Weyburn Pro-Life to hold convention to mark year

The Weyburn Pro-Life Association marked its 25th year with a low-key celebration and banquet honouring care-givers on Friday evening at the McKenna Hall, but plans to host the provincial association's annual meeting as a major part of this year's activities.

"We've had a rather illustrious history," president John Sidloski told the banquet crowd, noting the culmination of this anniversary year will be to host the Saskatchewan Pro-Life's annual convention on Oct. 17-18 in Weyburn.

While many of the plans are yet to be drawn up for the convention, Sidloski said the province's youth will be a focus of the gathering, as the youth will be ones to carry on the work of the association into the future.

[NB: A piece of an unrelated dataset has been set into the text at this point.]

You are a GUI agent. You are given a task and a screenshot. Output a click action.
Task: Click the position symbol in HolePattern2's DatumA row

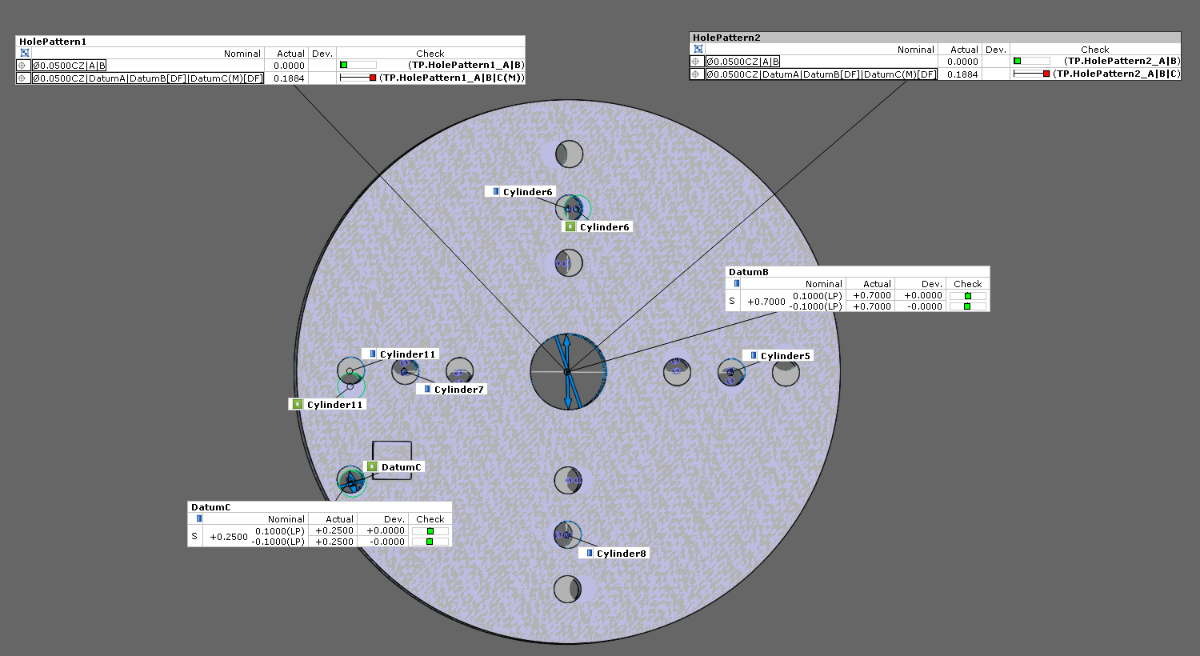point(697,74)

The evening included raffles, a silent auction and entertainment by Ora-Lee Greening, along with guest speaker Cam Weber.

Souris-Moose Mountain MP Roy Bailey was a guest at the banquet, and told the audience he had spent a number of hours on Wednesday evening in the House of Commons voting on some 58 pieces of legislation dealing with human reproduction issues.

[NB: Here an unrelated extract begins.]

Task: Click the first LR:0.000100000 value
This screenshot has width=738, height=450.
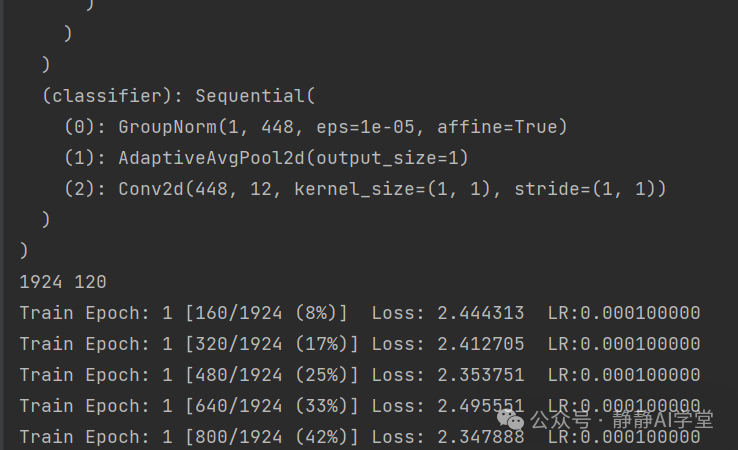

"If someone would've told me 20 years ago that Canada would move in this direction, I wouldn't have believed it," said the MP, adding if there is a time when Canada needs to make a turn away from this direction, it's now.

Guest speaker Cam Weber took to the podium, and urged the audience to stand behind today's youth and help them face some of the tough issues of the day.

He also delivered a message of hope, noting his family has come through "the roughest year" they have ever faced.

The year began with an accident on his farm near Griffin. Weber went out to see a site where an oil company was drilling a well; he broke through the ice and fell into a hole, which caused an injury that forced him off his job as mechanic. During the year, other things happened to both he and his wife, such as health problems and food poisoning.

Then last summer there was an incident involving their youngest son, Marvin. He graduated from the Weyburn Comprehensive School in June, then took a job working on the construction of the Pioneer Grain terminal on Highway 39. He turned 18 on Aug. 3, then on Aug. 10, just a few blocks from where the banquet was being held, he took his own life.

The suicide of their son brought home a disturbing statistic, he added, as he found out the southeast area from Weyburn to Midale and Estevan has one of the highest per capita suicide rates in western Canada.

"That's one of the reasons I've been involved with the Youth Centre, so the youth have a place to go to. As we found out after my son's death, after graduation there's been others who have taken their own lives. Those of us who are older need to stand behind our kids," said Weber.

Right now is a tough time for kids to handle, with the war on in Iraq and the outbreak of the mysterious SARS disease, "It's a very bleak outlook, unless we have the Lord in our life."

Weber currently serves as pastor of the Weyburn Gospel Assembly.